*TRY IT*. Only the lines below, from the one with "The height and width of the screenshot is (834, 1456)." through the one with "is (900, 502).", are to be written out, exactly.
──────────
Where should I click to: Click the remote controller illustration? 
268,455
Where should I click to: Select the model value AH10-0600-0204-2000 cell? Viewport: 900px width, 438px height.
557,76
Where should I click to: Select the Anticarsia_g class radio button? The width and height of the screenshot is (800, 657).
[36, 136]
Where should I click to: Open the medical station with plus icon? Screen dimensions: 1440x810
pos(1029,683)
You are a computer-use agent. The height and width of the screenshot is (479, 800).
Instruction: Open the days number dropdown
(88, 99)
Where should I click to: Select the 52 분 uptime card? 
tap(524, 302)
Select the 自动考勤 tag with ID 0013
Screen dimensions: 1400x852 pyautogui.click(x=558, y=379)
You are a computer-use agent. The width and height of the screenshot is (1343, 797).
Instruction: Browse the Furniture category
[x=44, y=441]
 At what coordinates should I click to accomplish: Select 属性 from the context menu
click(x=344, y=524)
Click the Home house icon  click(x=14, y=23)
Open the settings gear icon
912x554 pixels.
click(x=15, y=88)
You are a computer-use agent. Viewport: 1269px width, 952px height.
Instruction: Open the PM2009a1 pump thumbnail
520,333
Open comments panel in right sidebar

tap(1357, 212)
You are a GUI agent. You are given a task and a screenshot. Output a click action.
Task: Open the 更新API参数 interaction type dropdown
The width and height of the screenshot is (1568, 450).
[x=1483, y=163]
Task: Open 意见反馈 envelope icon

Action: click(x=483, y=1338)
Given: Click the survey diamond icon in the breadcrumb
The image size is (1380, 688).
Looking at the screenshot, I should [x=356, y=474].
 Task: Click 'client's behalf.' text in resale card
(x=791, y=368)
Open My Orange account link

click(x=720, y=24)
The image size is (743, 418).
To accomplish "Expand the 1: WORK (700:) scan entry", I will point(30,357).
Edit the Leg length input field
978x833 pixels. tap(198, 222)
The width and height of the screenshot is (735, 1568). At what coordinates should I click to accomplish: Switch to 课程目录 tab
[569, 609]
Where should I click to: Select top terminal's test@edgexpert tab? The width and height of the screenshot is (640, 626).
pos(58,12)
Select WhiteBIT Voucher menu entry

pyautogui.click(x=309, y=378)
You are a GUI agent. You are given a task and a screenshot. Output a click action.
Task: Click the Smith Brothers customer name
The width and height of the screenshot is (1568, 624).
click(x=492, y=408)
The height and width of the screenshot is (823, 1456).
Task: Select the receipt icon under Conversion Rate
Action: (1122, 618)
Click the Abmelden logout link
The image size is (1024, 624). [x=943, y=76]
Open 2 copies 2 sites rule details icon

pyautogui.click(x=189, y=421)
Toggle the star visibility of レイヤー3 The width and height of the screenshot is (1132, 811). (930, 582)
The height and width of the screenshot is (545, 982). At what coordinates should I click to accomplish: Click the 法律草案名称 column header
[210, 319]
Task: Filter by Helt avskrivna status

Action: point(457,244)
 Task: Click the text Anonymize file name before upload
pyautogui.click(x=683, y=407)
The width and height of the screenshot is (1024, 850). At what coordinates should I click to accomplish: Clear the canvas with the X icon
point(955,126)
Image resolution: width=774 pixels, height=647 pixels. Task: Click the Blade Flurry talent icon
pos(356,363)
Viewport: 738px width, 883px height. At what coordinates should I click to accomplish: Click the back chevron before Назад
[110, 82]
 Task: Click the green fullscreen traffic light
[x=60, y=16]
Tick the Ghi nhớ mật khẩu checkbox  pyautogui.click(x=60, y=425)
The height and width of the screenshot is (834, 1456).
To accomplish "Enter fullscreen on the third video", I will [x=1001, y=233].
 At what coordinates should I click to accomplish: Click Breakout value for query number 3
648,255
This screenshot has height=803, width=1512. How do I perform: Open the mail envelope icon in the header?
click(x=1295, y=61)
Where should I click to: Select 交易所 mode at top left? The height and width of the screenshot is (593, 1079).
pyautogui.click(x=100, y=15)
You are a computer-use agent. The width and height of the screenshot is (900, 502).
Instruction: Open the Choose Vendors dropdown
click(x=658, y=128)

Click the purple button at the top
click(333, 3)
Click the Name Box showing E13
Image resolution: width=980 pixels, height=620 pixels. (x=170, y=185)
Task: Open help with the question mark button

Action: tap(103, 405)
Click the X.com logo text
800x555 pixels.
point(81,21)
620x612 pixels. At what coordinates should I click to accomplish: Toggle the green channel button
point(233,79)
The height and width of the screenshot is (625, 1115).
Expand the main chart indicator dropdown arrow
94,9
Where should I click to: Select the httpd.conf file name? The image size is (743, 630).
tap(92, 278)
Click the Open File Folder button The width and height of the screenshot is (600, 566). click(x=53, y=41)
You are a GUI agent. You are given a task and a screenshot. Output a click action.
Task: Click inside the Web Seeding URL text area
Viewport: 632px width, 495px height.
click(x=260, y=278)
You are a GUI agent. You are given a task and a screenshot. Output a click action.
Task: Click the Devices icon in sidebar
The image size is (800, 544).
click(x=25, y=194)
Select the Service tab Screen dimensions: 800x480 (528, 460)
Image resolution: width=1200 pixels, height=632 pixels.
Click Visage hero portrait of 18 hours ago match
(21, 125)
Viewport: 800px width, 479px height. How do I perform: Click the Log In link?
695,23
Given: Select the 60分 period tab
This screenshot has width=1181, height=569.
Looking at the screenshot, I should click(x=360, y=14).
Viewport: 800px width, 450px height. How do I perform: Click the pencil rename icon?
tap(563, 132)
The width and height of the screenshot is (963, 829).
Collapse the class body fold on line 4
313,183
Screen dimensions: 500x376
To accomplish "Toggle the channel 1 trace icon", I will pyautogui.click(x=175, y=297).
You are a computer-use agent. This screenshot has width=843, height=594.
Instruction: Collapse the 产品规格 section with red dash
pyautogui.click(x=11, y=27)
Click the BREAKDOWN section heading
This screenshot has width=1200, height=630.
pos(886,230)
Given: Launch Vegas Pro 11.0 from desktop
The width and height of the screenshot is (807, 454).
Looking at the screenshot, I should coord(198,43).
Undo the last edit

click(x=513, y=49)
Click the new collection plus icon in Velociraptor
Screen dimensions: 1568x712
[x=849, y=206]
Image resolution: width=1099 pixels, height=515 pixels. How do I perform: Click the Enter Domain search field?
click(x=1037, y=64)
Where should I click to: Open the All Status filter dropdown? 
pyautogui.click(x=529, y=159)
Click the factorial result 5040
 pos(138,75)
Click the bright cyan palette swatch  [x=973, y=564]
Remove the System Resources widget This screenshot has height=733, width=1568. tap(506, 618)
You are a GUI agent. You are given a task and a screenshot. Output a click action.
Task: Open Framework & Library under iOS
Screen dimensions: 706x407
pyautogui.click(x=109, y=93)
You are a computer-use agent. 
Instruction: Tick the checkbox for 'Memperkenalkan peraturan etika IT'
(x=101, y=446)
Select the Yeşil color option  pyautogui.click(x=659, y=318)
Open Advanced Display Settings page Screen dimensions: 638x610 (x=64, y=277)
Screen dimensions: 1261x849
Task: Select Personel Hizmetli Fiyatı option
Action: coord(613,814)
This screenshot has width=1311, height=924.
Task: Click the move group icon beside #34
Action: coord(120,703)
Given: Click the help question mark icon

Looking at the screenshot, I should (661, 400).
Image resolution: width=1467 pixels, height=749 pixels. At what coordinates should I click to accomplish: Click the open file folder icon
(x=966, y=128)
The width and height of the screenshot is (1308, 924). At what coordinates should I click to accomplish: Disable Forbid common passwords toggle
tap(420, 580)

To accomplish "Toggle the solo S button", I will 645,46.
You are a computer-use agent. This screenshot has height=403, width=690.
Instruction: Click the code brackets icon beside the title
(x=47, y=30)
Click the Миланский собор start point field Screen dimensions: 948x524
──────────
*RESULT OF THE TASK*.
The height and width of the screenshot is (834, 1456).
To accomplish "Enter fullscreen on the third video", I will [x=1001, y=233].
 At what coordinates should I click to accomplish: Click Breakout value for query number 3
648,255
This screenshot has height=803, width=1512. How do I perform: Open the mail envelope icon in the header?
click(x=1295, y=61)
Where should I click to: Select 交易所 mode at top left? The height and width of the screenshot is (593, 1079).
pyautogui.click(x=100, y=15)
You are a computer-use agent. The width and height of the screenshot is (900, 502).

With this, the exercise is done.